Curios we should have such a hormone calcitonin to lower calcium levels but helps explains how important it is to keep the blood concentration within a narrow range. Calcitonin is excreted by the thyroid gland.

It lowers the blood calcium level by acting on the osteoclasts (perhaps osteoblasts) in skeletal bone to prevent bone break down, and the kidneys preventing calcium reabsorption. It essentially counters the effects of PTH. Of note having too little or much of this hormone appears to have no adverse effect. 1

Then there is magnesium. Which interesting as it has a higher concentration intracellularly and thus measuring blood levels can be misleading as to presence or absence of adequate amounts in the body. Magnesium is important in incorporating calcium into bone. Thus, inadequate levels can lead to excess loss of calcium.

Magnesium directly contributes to osteoporosis by acting on crystal formation, bone cells and indirectly by impacting the activity of parathyroid hormone (PTH) and promoting low grade imflamation.1 About 60% of our magnesium is store in our skeletal bones.2 Additionally magnesium antagonizes calcium.

Bones without adequate magnesium are brittle and fragile, probably by inhibiting osteoblast formation and increasing osteoclast formation. Again, as osteoblast build bone and osteoclasts break it down. So, you can see an imbalance could cause skeletal bone problems.

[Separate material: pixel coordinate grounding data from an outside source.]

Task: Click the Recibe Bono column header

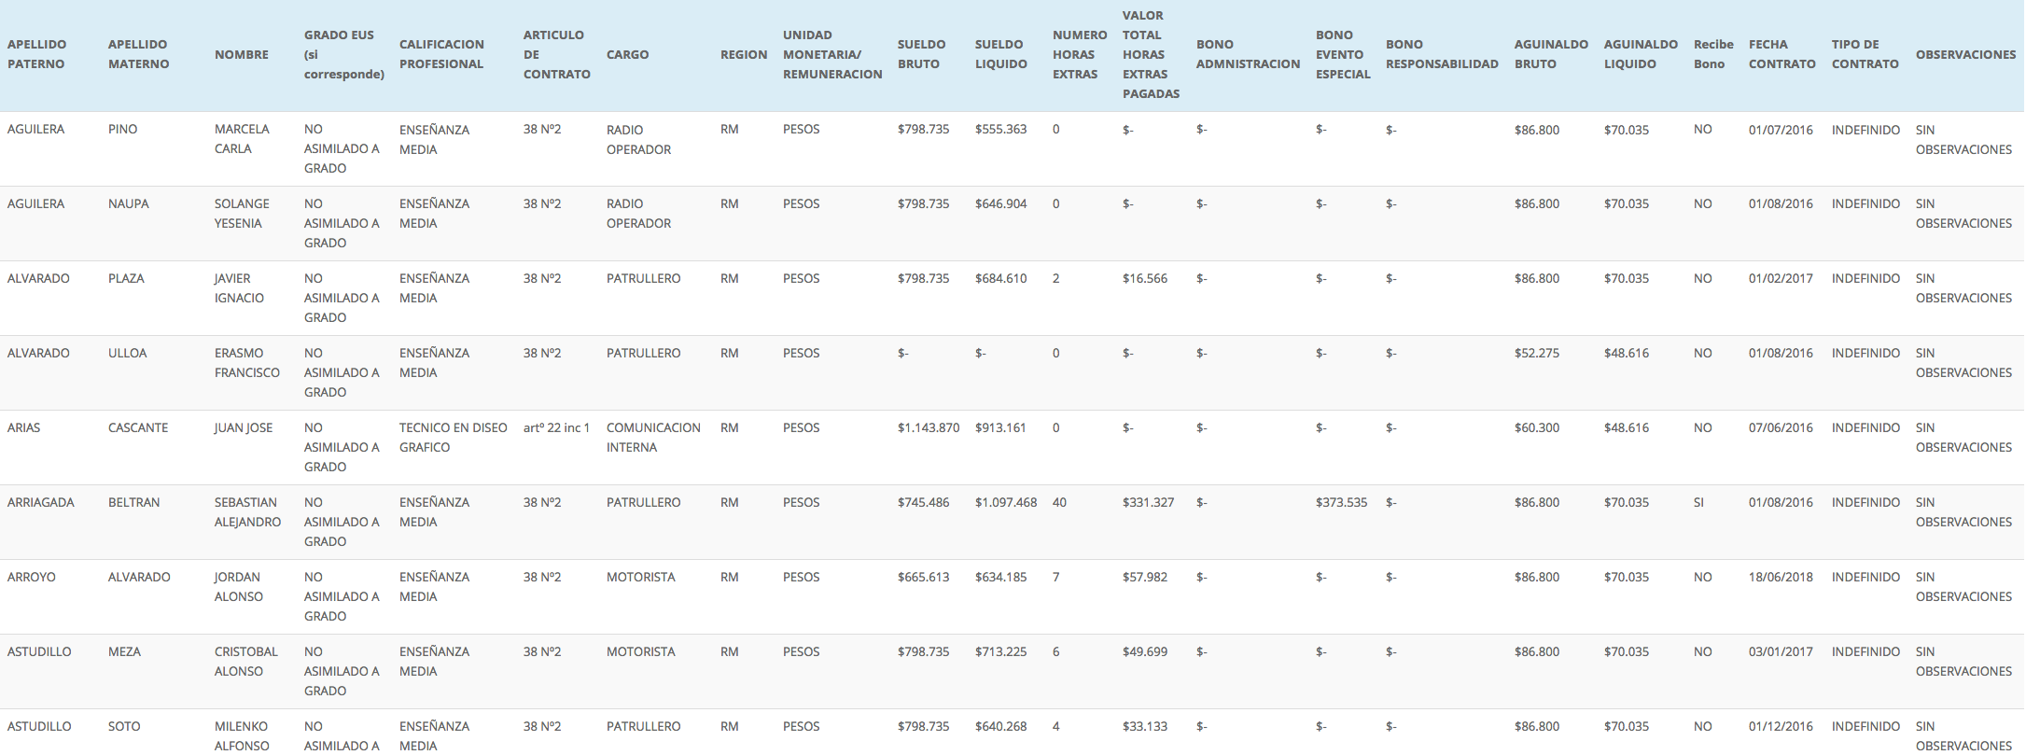Action: (x=1712, y=54)
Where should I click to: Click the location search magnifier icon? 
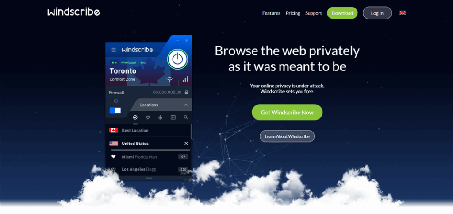(x=186, y=117)
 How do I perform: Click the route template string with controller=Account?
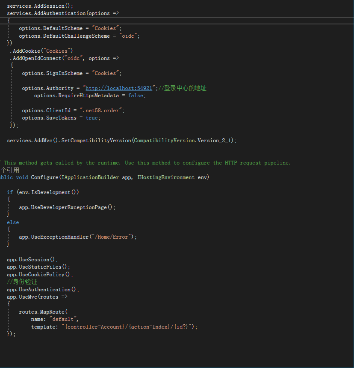pos(127,327)

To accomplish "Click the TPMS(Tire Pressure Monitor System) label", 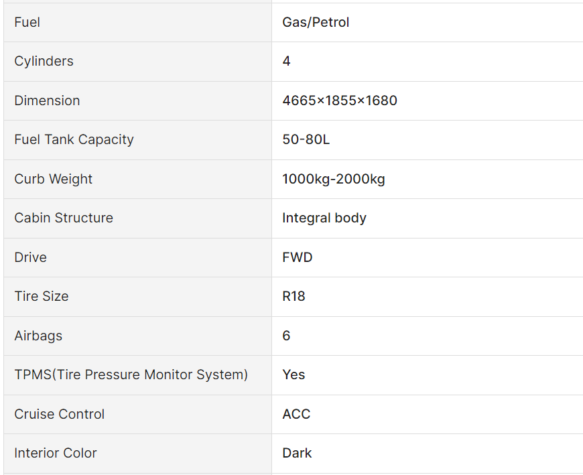I will tap(131, 375).
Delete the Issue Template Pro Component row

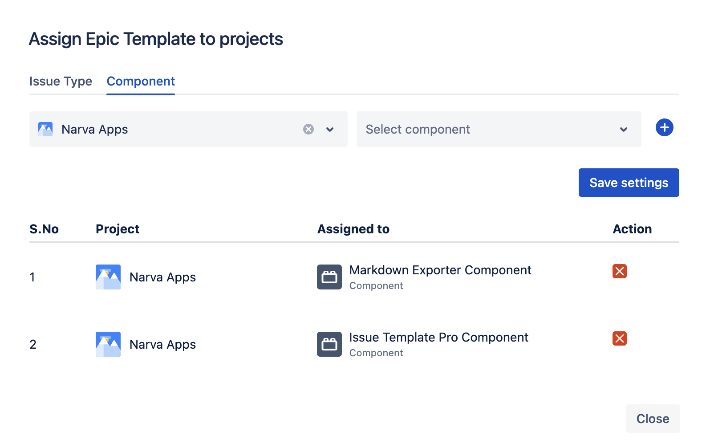pos(619,338)
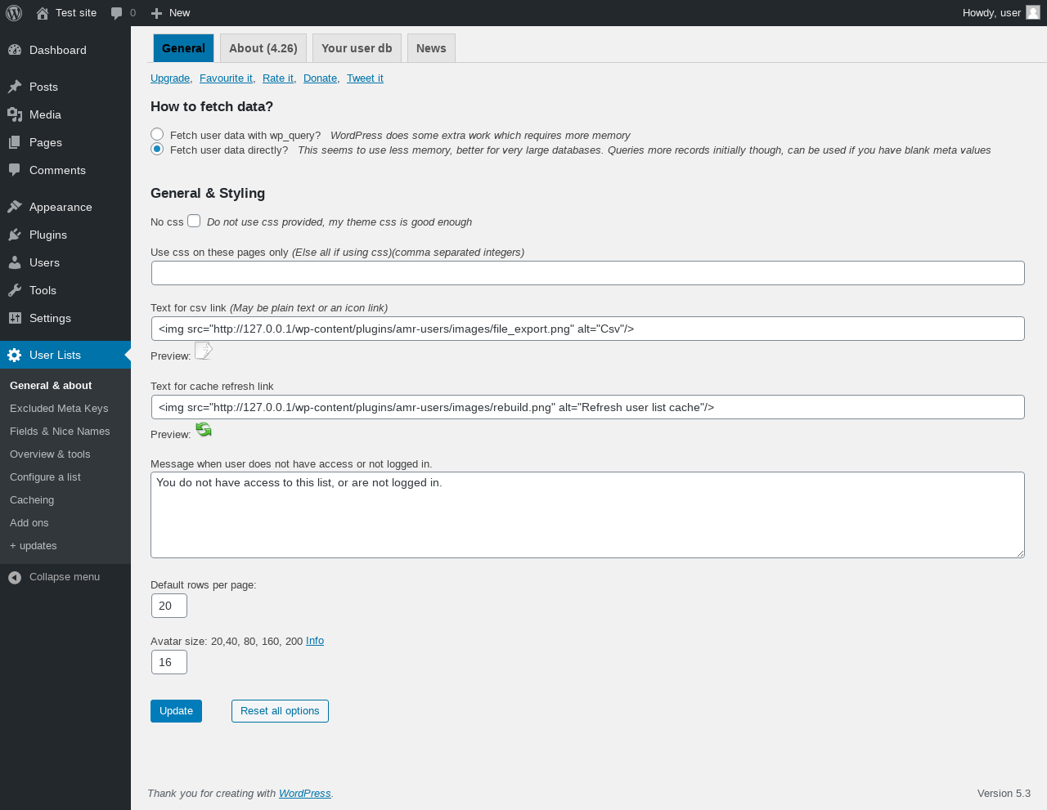Click the WordPress logo icon
Image resolution: width=1047 pixels, height=810 pixels.
tap(14, 13)
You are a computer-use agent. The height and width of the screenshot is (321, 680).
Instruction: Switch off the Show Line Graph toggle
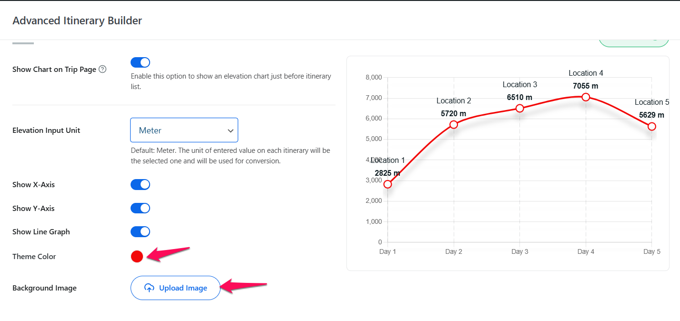click(140, 232)
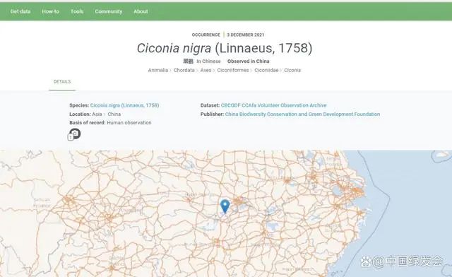Open China Biodiversity Conservation publisher link
452x277 pixels.
302,114
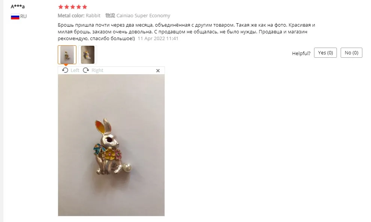This screenshot has width=371, height=222.
Task: Click the first red rating star
Action: point(61,7)
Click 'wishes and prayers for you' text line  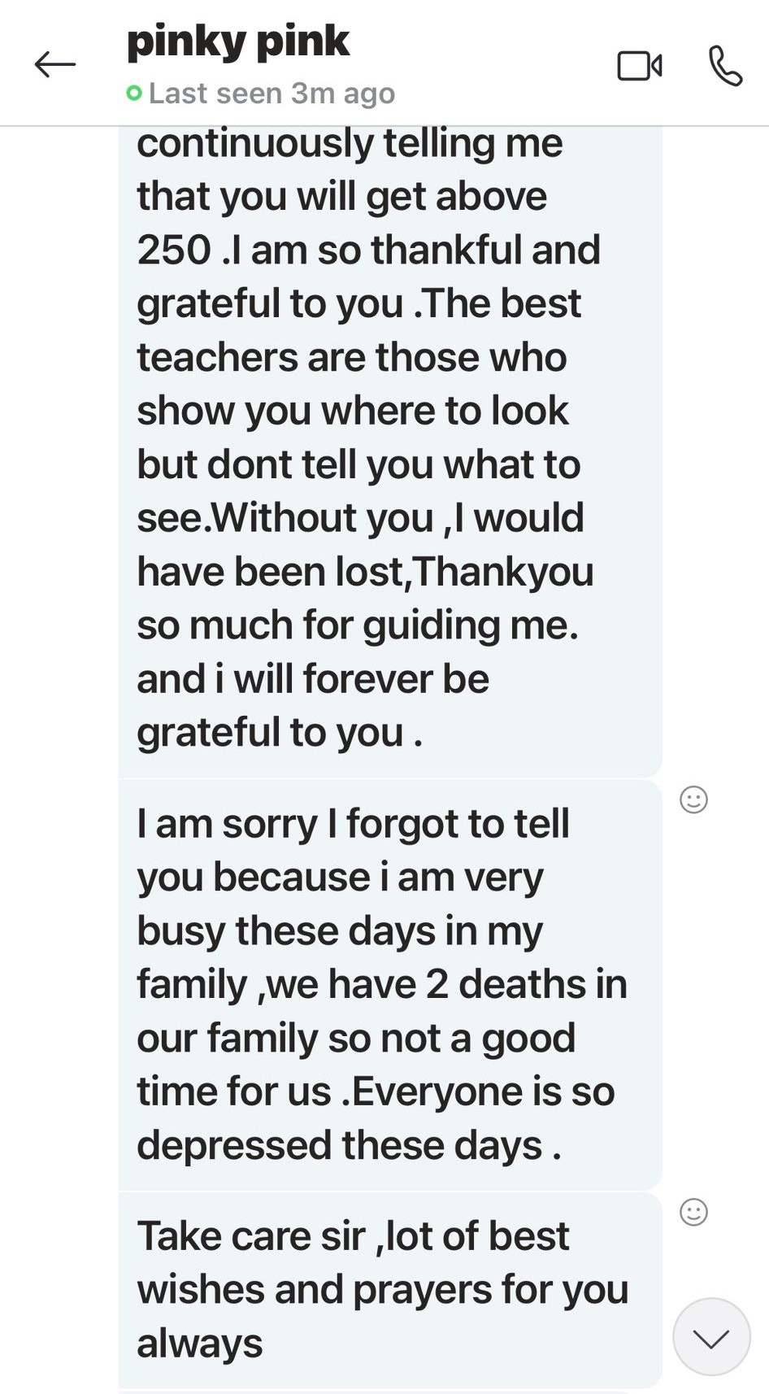coord(382,1289)
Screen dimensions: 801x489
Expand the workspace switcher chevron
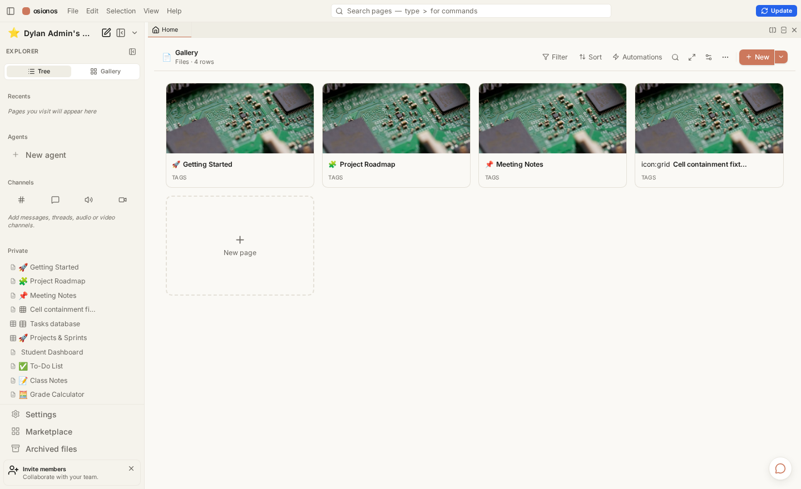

Low magnesium levels may also reduce the activity of the enzyme that produces the active form of vitamin D3, reduces secretion of PTH and/or makes the targets of PTH less receptive. Much of this through reduced production of the active form of vitamin D3. Thus, adequate vitamin D3 levels may be able to compensate for. Though an area for more study.

Another way that the body controls calcium levels is by the destruction of the active form of vitamin D3. This occurs several ways. One is fibroblast growth factor 23 and the other is a hydroxylase which initiated by higher levels of the active form of vitamin D3.3 The active forms concentration is tightly controlled. It is the blood form which causes issues with calcium and again only at high concentrations as discussed in earlier part of this series of posts.  

Vitamin K2 is important in incorporating calcium into skeletal bone also. It has been shown to prevent arterial calcification and arterial stiffening. 4,5 We need a properly functioning gut to alter vitamin K1 which we typically in US diets receive more of then vitamin K2 which typically comes from fermented food. Think sauerkraut or miso. Otherwise our foods are bereft of it.

As I have discussed earlier the osteoclasts and osteoblasts effect bone formation and break down. Well vitamin K2 is necessary to activate osteocalcin. Osteocalcin helps take calcium from the blood and bind it to the bone matrix. 6

So, if you have reached this point and still with me, hopefully I have made it clearer. As perhaps it is none of these studies I have refenced nor any of my theories are correct. Often these studies show a correlation not a cause and effect. That calcium metabolism is complex and even the basic scientist doesn’t have it all worked out. I believe that osteoporosis like coronary artery disease should not exist. As both are thought to be two extremes on the spectrum of calcium. That is, one is too little and the other is too much. However, I think they are both the result of sub optimal blood levels of vitamin D3.

That the hormonal system has predominated resulting in the adequate mobilization of calcium but at the expense of bone health and immune system. I believe it takes the slow-active response that occur at higher vitamin D3 levels to rebuild the bones after active-fast response.

That chronic inflammation due to weak immune system again due to insufficient vitamin D3 such that the MH effects are not activated causing atherosclerosis in the arteries. The calcium only comes into play as the body is either mobilizing more skeletal bone then is rebuilt or in atherosclerosis the body is trying to calcify off the injured artery walls.

  1. http;//www.yourhormones.info/hormones/calcitonin/
  2. Castiglioni S, Cazzaniga A, Maier JAM, et al. Magnesium and osteoporosis: Current state of knowledge and future research directions. Nutrients. 2013 Aug; 5(8): 3022-3033.
  3. Kidd PM. Vitamin D and K as pleotropic nutrients: Clinical importance of the skeletal and cardiovascular systems and preliminary evidence of synergism. Alternative Medicine review. 2010; 15(3): 199-222.
  4. Beulens JW, Bots ML, Atsma F, et al. High dietary menaquinone intake is associated with reduced coronary artery calcification. Atherosclerosis. 2009;203(2):489-493.
  5. Geleijnse JM, Vermeer C, Grobbee DE, et al. Dietary intake of menaquinone is associated with a reduced risk of coronary artery disease. The Rotterdam Study. J Nutr. 2004; 134(11):3100-3105.
  6. Hauschka PV. Osteocalcin: the vitamin K-dependent CA2+-binding protein of bone matrix. Haemostasis. 1986;16(3-4):258-72.

*The information posted above is for educational purposes only. Always check with your doctor before initiating any changes in your medical treatment. If you do not, then The Two-Minute Health Fact, Dr. Judson Somerville, nor The Optimal Dose is responsible!